Product design in America 1800-2000
Design in the USA is much more interesting than its rather plain title suggests. It’s a very scholarly approach to the subject, incorporating both the economic and social history of design in America from its revolutionary origins to the present day. Jeffrey Meikle’s first chapters deal with America’s ambiguous relationship with Europe (and England in particular) before native designers begin to emerge towards the end of the nineteenth century in the form of Charles Eastlake (furniture) and Tiffany (lamps) – though I was glad to see that the novelist Edith Wharton got a mention for The Decoration of Houses (1897). Then there’s something of a leap from the end of the nineteenth century to the arrival of art deco in the 1920s.

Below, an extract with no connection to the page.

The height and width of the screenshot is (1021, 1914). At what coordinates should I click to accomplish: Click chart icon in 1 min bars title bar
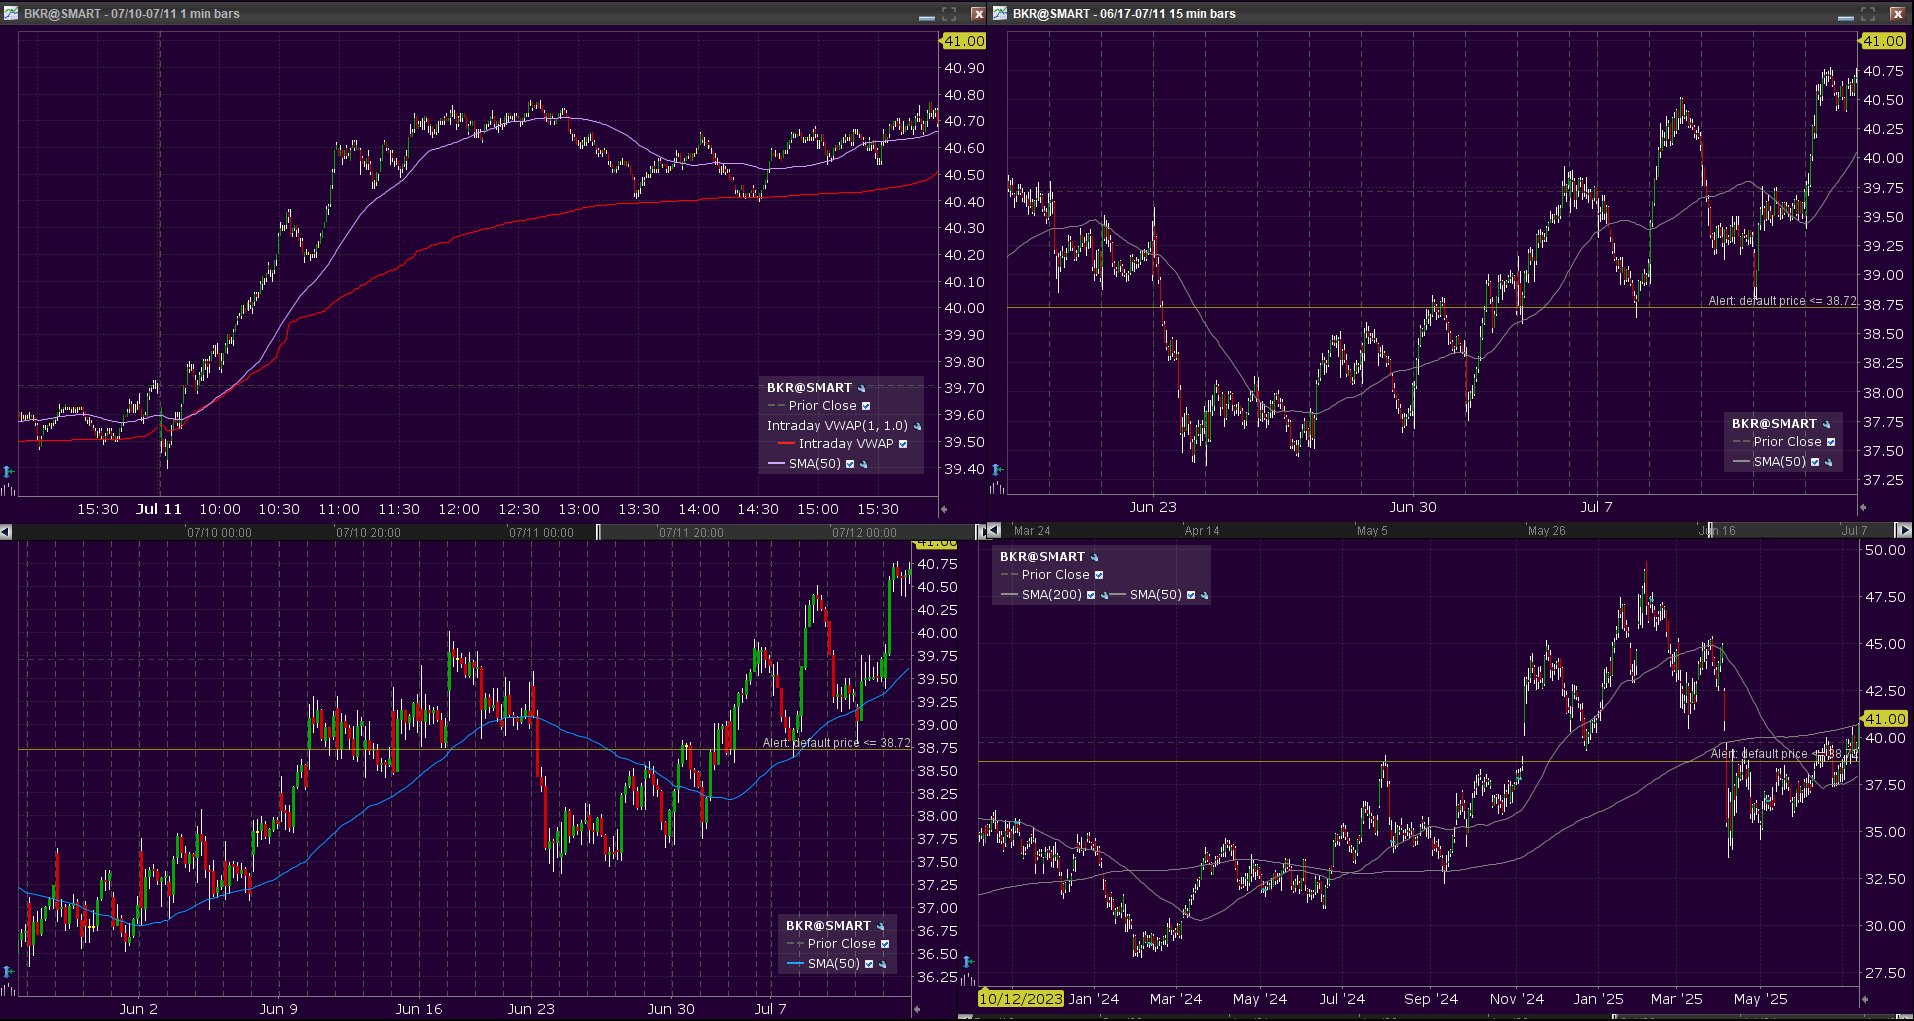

Since the art deco designers were influenced by the motifs they picked up from “automobiles, airplanes, zigzag bolts of electricity, and Manhattan’s skyscrapers”, one wonders why the engineers and architects who produced them are not given more consideration.
He claims that “The profession known as industrial design emerged during the Great Depression of the 1930s”, and he certainly provides a very detailed account of the design consultancies set up by Norman Bel Geddes, Raymond Lowey, and Henry Dreyfuss.
He’s particularly good at documenting the sociology of his subject – the movement of designers within their profession, and the effect on design of economic and political changes in society.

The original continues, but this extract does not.